Zhang Kai, Tang Yingchuang, Li Hanwen, Peng Peng, Ruan Xingbang, Zhen Xiangyan, Meng Bin, Yang Huilin, Zhang Junxin, Mao Haiqing, Chen Kangwu
Department of Orthopedic Surgery, The First Affiliated Hospital of Soochow University, Suzhou, Jiangsu, China.
Orthop Surg. 2025 Aug 27. doi: 10.1111/os.70152.
Calcified lumbar disc herniation (CLDH) is one specific type of lumbar disc herniation (LDH). Currently, there are no uniform classification standards for different calcification degrees of herniated lumbar disc tissue. Percutaneous endoscopic interlaminar discectomy (PEID) has been proved to exhibit great efficacy in treating LDH, but whether it can achieve satisfactory results in treating CLDH with different calcification remains unclear.

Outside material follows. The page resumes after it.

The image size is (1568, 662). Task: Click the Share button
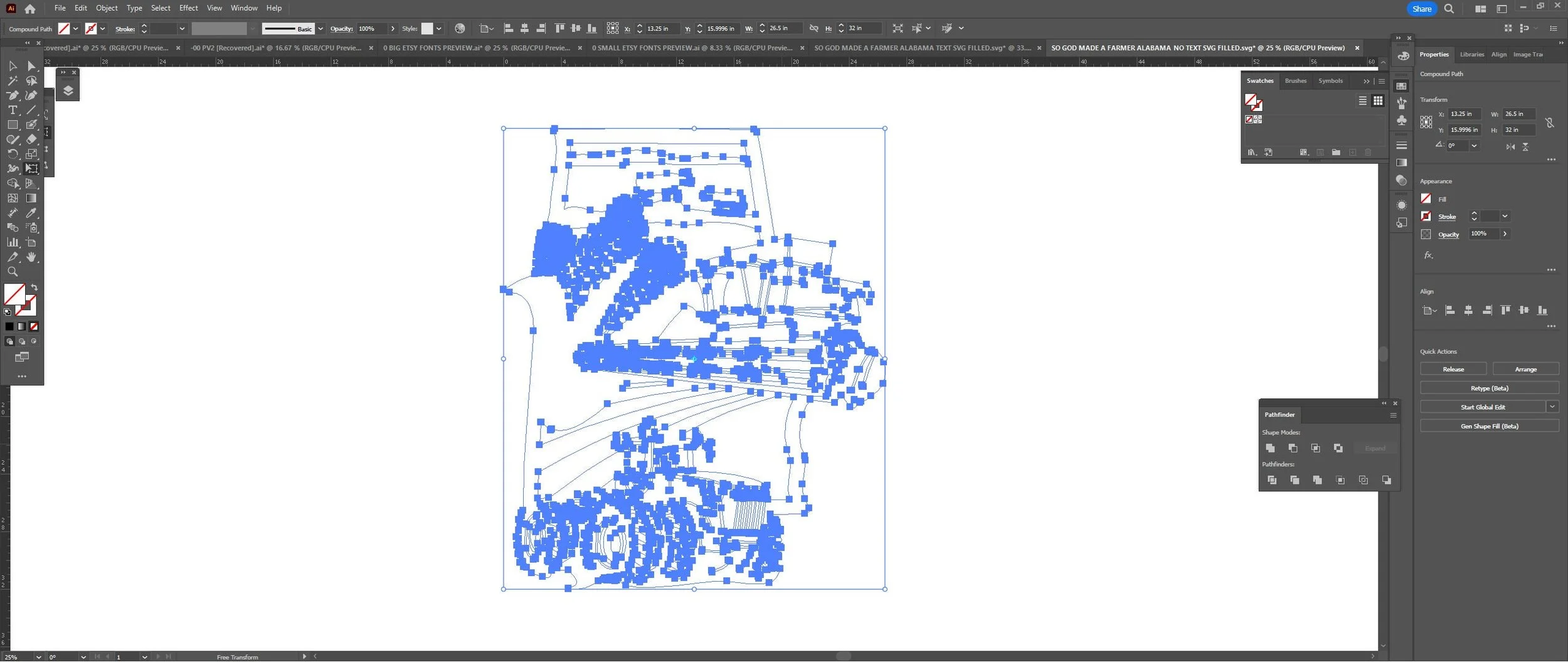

A total of 271 patients who suffered from single CLDH (97 patients) or NCLDH (non-calcified lumbar disc herniation) who received PEID surgery between January 2016 and December 2018 in our hospital participated in this retrospective study. Moreover, CLDH was divided into four grades based on preoperative sagittal CT images, including 34 Grade I, 22 Grade II, 19 Grade III, and 22 Grade IV. Operative time was evaluated between the two groups. In addition, VAS (leg pain), ODI, and MacNab scale score were applied to assess the efficacy of PEID in treating CLDH with different calcification degrees by Student's t tests or χ test.

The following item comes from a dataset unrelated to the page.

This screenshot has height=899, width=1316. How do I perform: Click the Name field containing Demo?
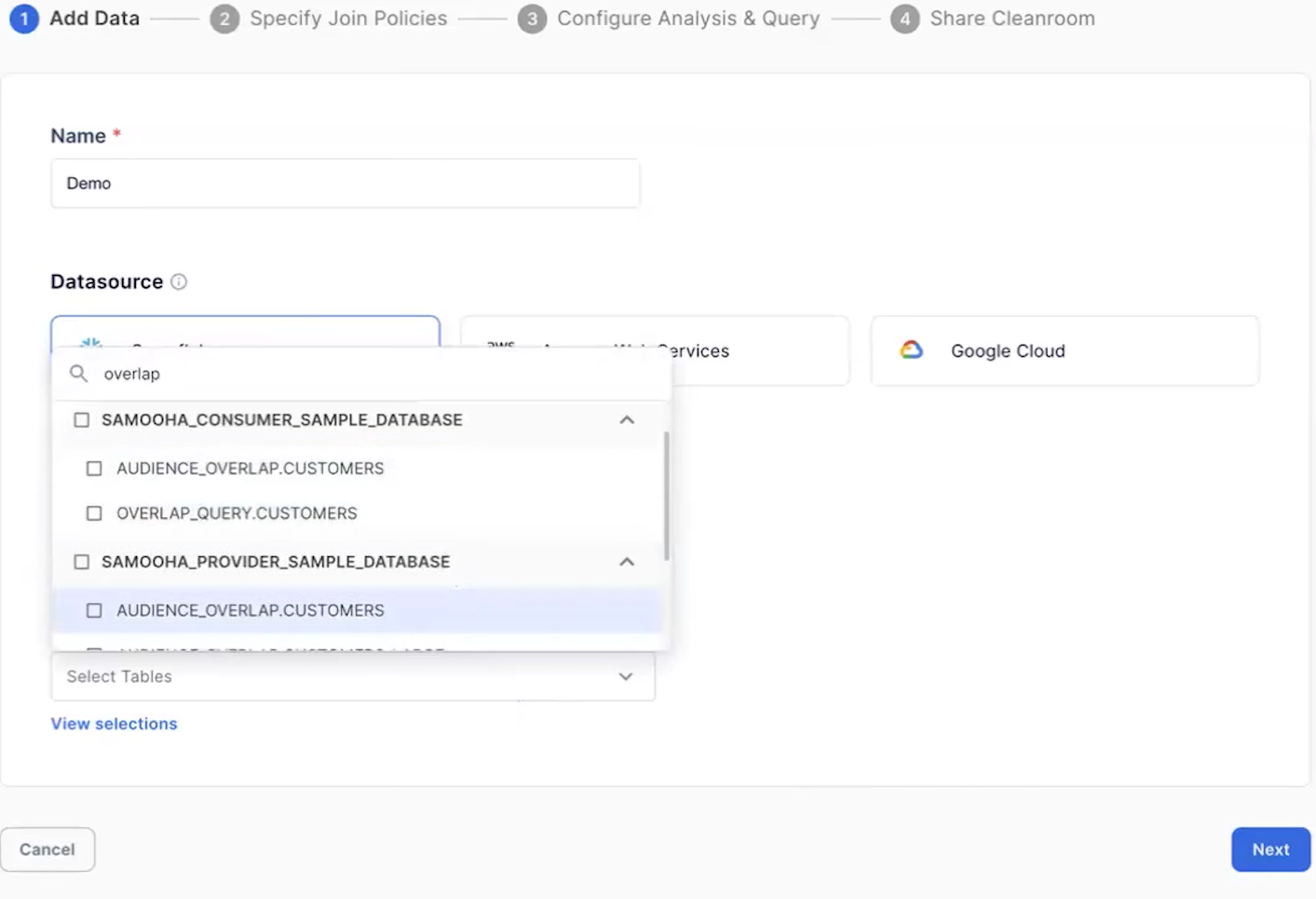pyautogui.click(x=345, y=183)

All the patients successfully underwent PEID surgery. According to the analysis, the operative time in the CLDH group was significantly longer than that in NCLDH group. Preoperative and postoperative VAS (leg pain) and ODI scores have no significant differences between the CLDH and NCLDH groups. Furthermore, postoperative modified MacNab scale scores and complication rates were almost the same in the two groups. However, there were some differences in terms of VAS (leg pain), ODI, and MacNab scores during LDH patients with different degrees of calcification. CLDH was divided into four grades in our study, and the analysis displayed that VAS (leg pain) and ODI scores after operation in the Grade IV CLDH group were both obviously higher than those in the control group. Moreover, the modified MacNab scale showed that excellent or good rates in the Grade IV CLDH group (73%) were lowest, and they were significantly lower than those in the control group (91%). The other statistical indexes such as recurrence and complication rates showed no significant difference in CLDH with different degrees of calcification.
CLDH was innovatively divided into four grades in our study. PEID is an effective and safe surgical method for treating CLDH; it can achieve a satisfactory outcome. However, it should be considered carefully in the treatment of lumbar disc herniation with severe calcification (Grade IV).
钙化型腰椎间盘突出症(CLDH)是腰椎间盘突出症(LDH)的一种特殊类型。目前,对于腰椎间盘突出组织不同钙化程度尚无统一的分类标准。经皮内镜下椎间孔切开椎间盘切除术(PEID)已被证明在治疗LDH方面疗效显著,但对于不同钙化程度的CLDH能否取得满意疗效仍不清楚。
2016年1月至2018年12月期间在我院接受PEID手术的271例单节段CLDH患者(97例)或非钙化型腰椎间盘突出症(NCLDH)患者参与了这项回顾性研究。此外,根据术前矢状位CT图像将CLDH分为四级,包括I级34例、II级22例、III级19例和IV级22例。评估两组的手术时间。另外,采用视觉模拟评分法(VAS,腿痛)、腰椎功能障碍指数(ODI)和MacNab量表评分,通过Student's t检验或χ检验评估PEID治疗不同钙化程度CLDH的疗效。
所有患者均成功接受了PEID手术。分析显示,CLDH组的手术时间明显长于NCLDH组。CLDH组和NCLDH组术前和术后VAS(腿痛)及ODI评分无显著差异。此外,两组术后改良MacNab量表评分和并发症发生率几乎相同。然而,不同钙化程度的LDH患者在VAS(腿痛)、ODI和MacNab评分方面存在一些差异。在本研究中CLDH分为四级,分析显示IV级CLDH组术后VAS(腿痛)和ODI评分均明显高于对照组。此外,改良MacNab量表显示IV级CLDH组的优良率(73%)最低,且显著低于对照组(91%)。其他统计指标如复发率和并发症发生率在不同钙化程度的CLDH中无显著差异。
本研究创新性地将CLDH分为四级。PEID是治疗CLDH的一种有效且安全的手术方法;可以取得满意的效果。然而,对于严重钙化(IV级)的腰椎间盘突出症患者,在治疗时应谨慎考虑。